Outras empresas chinesas demonstraram o que pode ser feito com dados como esses. A estatal de telecomunicações China Unicom montou uma tela na qual gráficos exibiam a quantidade imensa de dados de que ela dispõe sobre seus assinantes.

Um mapa mostrava a população de Pequim dividida por área, e a densidade da ocupação variava de acordo com o deslocamento das pessoas de e para seus locais de trabalho. Outro mostrava em que áreas usuários estrangeiros usavam roaming para acessar a rede da companhia.

As pessoas encarregadas do estande da China Unicom discutiam os dados abertamente, em um sinal de até que ponto essa vigilância e coleta de dados se tornou aceita na China.

Nas duas rivais estatais da China Unicom, o interesse por mensuração e vigilância era semelhante. A China Mobile instalou uma câmera na proa de um dos muitos barcos que percorrem os canais de Wuzhen, enviando as imagens de volta ao salão de exposição por meio de sua mais recente e mais rápida tecnologia de telefonia móvel.

A China Telecom demonstrou sua capacidade de medir o volume de lixo em diversos cestos e de detectar defeitos em hidrantes.

MÃO FIRME

Investidores e analistas dizem que o interesse fervoroso da China pela coleta desse tipo de dado, somado à imensa população do país, futuramente dará a suas companhias de inteligência artificial uma vantagem sobre as rivais norte-americanas.

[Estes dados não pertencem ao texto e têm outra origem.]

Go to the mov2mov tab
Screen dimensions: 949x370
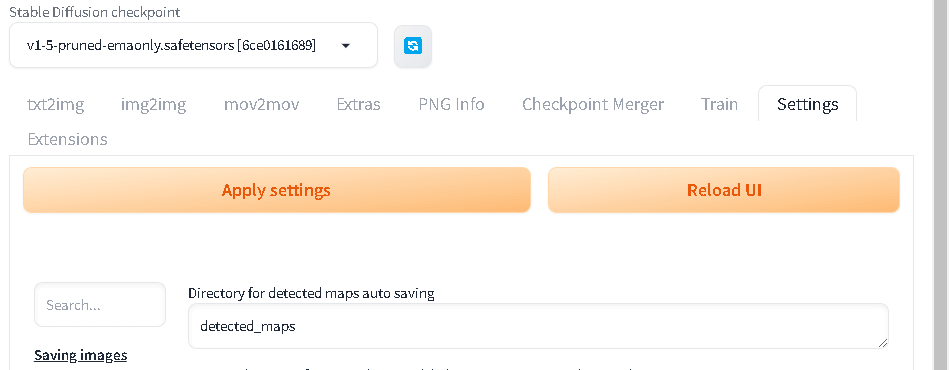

Se o Vale do Silício é caracterizado por seu lado libertário, a visão chinesa oferece uma espécie de antítese, na qual a tecnologia serviria para reforçar a mão firme do Estado, da qual o setor recebe orientação.

Esses desdobramentos colocam em destaque o cabo de guerra entre a China e os Estados Unidos que determinará boa parte do desenvolvimento e aplicação futuros de tecnologia.

Falando em uma mesa redonda sobre terrorismo, Mei Jianming, descrito como principal especialista em combate ao terrorismo da Organização de Cooperação de Xangai, um grupo intergovernamental que inclui China, Rússia e outros países, classificou organizações que defendem os direitos humanos da minoria islâmica chinesa uigur como terroristas. Ele acrescentou que Pequim deveria fazer mais para usar sua influência e levar o Twitter a mudar seus termos de serviço, a fim de reprimir essas organizações.

"Deveríamos reforçar nossa capacidade de propaganda", ele disse. "Do lado oficial chinês, nosso 'Diário do Povo' e a agência Xinhua têm presença no Twitter, mas a efetividade de sua propaganda é insuficiente. É claramente insuficiente".

A contradição de usar sites como o Twitter para mudar opiniões no exterior mas bloquear suas operações no país ficou evidente em muitas ocasiões, porém isso quase não atraiu comentários.

No discurso de abertura feito por Wang Huning, um dos sete membros do Comitê Permanente do Politburo, o mais alto órgão político chinês, houve mais apelos por abertura e cooperação do que menções à segurança e censura que caracterizam a abordagem chinesa quanto à internet.

Uma das discussões mais claras sobre censura não veio de um palestrante da conferência, mas de uma autoridade local que estava observando o portão de entrada da conferência no primeiro dia. Um representante do governo municipal de Wenzhou perguntou aos jornalistas como eles contornavam os filtros de internet chineses. Não estava claro se ele estava genuinamente curioso ou se queria saber que ferramentas eram mais efetivas de modo a combatê-las mais tarde.